Po 20 minutach pracy nad maleńkim dzieckiem Jamie, lekarz usiadł na końcu łóżka szpitalnego i powiedział im, że nic nie może zrobić, by uratować ich syna.
"Od lat staraliśmy się mieć dzieci i czułem się winny, chciałem go po prostu przytulać" - powiedziała.
Powiedziała, że rozpakowała swojego syna i "nakazała mężowi", aby zdjął koszulkę i położył się z nią do łóżka, aby utrzymać dziecko w cieple.
"Był zimny i po prostu chciałem, żeby był ciepły", powiedziała Daily Mail.
"Wiem, że to brzmi głupio, ale jeśli nadal oddychał, to wciąż był znak życia, więc nie zamierzałem się łatwo poddać."
Para leżała w łóżku rozmawiając i tuląc się do ich syna - wtedy stało się coś cudownego.
"Nagle [Jamie] jęknął, a potem otworzył oczy, oddychał i chwytał palec Dave'a.
"Gdybyśmy pozwolili lekarzowi wyjść z pokoju, Jamie byłby martwy."
Personel medyczny wpadł do pokoju i ustabilizował dziecko. Niesamowite, pięcioletnie, Jamie nie wykazuje oznak jego przerażającego wczesnego doświadczenia.
Do niego i Emily przyłączył się mały brat, Charlie, który lubi mówić ludziom: "Kiedy się urodziłem, byłem gruby, a bliźnięta chudy, Jamie też nie żył, ale teraz żyje".
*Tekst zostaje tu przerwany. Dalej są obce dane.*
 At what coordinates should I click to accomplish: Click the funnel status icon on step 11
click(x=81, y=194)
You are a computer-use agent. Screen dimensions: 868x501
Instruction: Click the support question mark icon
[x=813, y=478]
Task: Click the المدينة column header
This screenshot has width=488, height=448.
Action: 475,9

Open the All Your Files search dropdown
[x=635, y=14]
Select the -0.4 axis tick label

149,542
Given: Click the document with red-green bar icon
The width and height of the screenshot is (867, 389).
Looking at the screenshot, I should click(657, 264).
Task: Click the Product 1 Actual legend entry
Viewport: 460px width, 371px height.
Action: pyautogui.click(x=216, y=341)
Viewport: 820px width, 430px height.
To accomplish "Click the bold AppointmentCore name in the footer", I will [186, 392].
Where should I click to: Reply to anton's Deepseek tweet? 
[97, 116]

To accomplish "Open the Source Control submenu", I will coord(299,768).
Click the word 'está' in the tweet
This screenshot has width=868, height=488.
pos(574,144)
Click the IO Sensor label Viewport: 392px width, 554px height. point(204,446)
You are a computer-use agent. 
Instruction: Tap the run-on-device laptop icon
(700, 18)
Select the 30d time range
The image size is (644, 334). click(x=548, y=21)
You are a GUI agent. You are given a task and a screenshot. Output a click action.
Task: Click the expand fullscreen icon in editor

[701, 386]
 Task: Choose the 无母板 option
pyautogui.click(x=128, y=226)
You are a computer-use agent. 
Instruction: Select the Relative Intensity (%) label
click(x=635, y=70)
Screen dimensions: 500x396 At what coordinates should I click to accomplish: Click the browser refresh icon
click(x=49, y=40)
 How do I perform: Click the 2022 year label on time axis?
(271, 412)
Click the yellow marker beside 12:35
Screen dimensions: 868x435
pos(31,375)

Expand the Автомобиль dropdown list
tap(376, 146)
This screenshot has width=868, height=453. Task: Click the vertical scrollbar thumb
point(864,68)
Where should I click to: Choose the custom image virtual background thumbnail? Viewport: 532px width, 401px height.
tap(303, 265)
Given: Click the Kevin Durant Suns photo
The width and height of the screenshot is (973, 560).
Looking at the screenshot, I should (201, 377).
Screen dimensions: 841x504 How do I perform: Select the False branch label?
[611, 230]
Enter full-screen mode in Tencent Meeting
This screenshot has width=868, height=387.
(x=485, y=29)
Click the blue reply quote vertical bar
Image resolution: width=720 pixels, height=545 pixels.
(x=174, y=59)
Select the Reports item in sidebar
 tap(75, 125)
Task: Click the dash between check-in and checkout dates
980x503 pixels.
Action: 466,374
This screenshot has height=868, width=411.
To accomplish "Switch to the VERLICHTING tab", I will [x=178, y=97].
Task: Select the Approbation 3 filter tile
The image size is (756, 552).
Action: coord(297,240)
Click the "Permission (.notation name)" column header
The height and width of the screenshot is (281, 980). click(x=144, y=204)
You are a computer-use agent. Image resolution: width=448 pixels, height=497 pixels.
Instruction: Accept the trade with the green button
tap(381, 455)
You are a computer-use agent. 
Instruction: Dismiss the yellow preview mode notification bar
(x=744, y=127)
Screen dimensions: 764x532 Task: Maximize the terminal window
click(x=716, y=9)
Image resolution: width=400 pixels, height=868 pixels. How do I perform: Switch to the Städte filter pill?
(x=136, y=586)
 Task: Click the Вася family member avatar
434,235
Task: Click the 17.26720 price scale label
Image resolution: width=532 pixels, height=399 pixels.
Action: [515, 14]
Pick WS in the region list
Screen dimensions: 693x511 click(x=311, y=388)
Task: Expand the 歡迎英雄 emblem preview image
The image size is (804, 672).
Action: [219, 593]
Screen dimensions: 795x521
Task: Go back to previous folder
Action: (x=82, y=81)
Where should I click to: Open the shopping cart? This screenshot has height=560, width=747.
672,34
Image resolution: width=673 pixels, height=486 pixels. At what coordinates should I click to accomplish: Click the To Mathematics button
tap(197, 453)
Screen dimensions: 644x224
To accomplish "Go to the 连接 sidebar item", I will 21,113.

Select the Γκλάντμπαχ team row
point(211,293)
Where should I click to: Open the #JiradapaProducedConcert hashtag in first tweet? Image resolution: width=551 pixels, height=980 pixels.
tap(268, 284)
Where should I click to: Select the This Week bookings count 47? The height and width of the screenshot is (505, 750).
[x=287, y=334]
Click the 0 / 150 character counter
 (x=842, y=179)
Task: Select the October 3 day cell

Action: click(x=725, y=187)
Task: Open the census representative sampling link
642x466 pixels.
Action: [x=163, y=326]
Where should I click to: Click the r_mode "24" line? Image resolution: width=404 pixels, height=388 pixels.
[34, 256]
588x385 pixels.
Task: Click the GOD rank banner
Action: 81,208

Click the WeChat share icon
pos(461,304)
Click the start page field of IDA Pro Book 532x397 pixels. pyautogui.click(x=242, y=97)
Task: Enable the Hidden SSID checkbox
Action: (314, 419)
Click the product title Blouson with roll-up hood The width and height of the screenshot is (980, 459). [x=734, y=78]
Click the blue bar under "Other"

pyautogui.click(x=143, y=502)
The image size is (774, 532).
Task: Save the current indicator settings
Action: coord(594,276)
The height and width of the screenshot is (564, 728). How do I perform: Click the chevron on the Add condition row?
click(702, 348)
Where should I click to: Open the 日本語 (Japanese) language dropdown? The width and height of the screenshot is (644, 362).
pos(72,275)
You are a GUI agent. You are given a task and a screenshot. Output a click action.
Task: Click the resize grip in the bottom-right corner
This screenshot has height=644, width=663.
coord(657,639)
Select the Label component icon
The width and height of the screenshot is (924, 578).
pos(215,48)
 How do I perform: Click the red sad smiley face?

Kate i David są teraz fundraiserami dla Miracle Babies, organizacji charytatywnej, która wspiera przedwcześnie urodzone dzieci, ich rodziny i szpitale, które się nimi opiekują.
David obecnie trenuje triathlon Ironman w maju. Pieniądze zebrane z jego udziału zostaną przeznaczone na cudowne dzieci; dowiedz się więcej i przekaż darowiznę na stronie swojej pary na Facebooku, Jamie's Gift.